Record set =>
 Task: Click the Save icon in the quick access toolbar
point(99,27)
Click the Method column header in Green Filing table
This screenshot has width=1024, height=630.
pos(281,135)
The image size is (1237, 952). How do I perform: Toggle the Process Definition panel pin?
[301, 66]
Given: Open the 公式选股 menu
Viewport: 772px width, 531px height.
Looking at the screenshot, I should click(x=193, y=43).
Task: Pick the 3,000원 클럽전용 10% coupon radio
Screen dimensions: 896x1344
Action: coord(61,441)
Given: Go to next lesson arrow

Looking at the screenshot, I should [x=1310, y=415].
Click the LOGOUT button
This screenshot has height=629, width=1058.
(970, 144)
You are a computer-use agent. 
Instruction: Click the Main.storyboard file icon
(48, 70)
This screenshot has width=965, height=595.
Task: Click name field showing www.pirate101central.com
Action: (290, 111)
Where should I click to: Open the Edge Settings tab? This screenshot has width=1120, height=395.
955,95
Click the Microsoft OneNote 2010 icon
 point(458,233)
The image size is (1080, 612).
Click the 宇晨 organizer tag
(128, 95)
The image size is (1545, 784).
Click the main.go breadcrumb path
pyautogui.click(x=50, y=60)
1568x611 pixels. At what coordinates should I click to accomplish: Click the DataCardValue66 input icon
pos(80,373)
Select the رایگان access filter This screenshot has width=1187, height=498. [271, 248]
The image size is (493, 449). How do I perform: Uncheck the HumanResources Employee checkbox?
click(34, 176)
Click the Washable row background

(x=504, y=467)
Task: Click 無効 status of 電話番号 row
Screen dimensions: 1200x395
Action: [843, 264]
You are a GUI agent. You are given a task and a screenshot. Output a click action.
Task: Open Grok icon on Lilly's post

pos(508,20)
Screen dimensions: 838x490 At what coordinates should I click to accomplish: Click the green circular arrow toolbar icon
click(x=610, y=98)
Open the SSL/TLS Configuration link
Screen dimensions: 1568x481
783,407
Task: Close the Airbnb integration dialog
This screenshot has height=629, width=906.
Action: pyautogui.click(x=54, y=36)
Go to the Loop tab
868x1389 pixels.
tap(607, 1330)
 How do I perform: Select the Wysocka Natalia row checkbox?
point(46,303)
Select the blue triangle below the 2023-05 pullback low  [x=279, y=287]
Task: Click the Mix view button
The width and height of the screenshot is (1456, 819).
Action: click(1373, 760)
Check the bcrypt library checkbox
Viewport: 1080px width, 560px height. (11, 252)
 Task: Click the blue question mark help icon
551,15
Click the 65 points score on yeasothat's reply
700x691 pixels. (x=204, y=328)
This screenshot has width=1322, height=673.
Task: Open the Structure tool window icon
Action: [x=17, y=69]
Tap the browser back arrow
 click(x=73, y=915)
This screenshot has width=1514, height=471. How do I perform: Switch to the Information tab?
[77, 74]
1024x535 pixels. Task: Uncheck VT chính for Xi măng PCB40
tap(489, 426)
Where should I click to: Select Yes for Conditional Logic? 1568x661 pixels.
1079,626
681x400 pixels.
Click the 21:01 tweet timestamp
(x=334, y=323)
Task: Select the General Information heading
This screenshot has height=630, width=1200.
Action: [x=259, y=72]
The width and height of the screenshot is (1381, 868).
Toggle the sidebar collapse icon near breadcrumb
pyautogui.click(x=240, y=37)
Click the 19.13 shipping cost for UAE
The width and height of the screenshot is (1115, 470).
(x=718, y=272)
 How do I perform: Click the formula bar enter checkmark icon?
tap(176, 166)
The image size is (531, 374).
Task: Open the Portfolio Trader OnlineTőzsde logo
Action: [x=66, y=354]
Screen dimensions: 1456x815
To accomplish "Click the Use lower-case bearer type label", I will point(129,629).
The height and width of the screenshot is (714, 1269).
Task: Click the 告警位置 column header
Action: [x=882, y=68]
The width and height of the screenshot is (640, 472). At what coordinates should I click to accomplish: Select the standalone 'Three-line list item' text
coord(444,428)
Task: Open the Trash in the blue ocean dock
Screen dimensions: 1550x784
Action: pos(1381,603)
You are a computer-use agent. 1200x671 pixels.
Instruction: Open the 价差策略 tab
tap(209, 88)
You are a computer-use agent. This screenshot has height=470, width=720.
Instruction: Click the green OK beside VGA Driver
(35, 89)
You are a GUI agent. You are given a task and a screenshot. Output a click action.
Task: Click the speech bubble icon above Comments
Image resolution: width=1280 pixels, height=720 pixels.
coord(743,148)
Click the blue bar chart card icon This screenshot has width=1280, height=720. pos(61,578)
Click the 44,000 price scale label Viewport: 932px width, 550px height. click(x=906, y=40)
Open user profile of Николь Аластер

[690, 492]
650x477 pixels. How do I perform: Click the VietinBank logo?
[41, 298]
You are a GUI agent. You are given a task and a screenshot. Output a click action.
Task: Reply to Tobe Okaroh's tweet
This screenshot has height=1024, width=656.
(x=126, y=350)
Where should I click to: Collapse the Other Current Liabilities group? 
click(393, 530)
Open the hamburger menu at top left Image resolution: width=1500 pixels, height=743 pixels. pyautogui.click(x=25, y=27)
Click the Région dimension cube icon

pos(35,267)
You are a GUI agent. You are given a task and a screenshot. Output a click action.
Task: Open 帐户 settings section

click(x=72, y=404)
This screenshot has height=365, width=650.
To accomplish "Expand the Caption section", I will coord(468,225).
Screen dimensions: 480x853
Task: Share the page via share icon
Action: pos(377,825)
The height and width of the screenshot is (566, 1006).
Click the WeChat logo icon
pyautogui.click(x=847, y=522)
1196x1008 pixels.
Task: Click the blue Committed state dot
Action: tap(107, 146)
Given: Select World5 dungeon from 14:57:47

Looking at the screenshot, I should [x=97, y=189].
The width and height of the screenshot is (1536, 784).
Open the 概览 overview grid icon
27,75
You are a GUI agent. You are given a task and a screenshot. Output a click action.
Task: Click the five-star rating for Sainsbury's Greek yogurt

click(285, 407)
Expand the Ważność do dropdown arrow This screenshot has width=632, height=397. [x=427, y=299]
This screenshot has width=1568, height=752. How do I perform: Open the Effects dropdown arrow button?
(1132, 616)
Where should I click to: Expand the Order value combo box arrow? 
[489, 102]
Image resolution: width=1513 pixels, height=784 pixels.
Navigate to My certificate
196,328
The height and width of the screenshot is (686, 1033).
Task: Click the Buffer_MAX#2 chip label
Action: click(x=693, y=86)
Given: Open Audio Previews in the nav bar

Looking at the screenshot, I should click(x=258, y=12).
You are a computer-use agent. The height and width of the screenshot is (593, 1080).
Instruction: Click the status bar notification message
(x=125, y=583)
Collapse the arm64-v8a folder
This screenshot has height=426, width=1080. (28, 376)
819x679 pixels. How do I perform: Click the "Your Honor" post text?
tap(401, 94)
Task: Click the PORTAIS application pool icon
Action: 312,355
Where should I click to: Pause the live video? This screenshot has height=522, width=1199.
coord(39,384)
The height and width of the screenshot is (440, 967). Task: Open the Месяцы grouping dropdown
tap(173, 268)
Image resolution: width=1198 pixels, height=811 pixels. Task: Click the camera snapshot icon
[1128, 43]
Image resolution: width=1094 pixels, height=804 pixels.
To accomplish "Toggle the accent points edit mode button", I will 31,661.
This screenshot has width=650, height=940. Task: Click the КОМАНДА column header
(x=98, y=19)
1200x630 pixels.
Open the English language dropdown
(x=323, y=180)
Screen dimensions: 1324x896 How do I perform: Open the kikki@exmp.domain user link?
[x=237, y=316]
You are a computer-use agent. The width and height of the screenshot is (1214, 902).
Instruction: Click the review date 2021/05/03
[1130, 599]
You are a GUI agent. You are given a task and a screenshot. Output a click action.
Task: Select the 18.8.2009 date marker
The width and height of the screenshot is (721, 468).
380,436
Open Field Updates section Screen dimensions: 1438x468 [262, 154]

What this task involves => Where a line in the listing above contains "computer", copy that line.

Solution to the problem =>
You are a computer-use agent. 
You are a computer-use agent. 1200x671 pixels.
You are a computer-use agent. This screenshot has height=470, width=720.
You are a computer-use agent. The height and width of the screenshot is (593, 1080).
You are a computer-use agent. The width and height of the screenshot is (1214, 902).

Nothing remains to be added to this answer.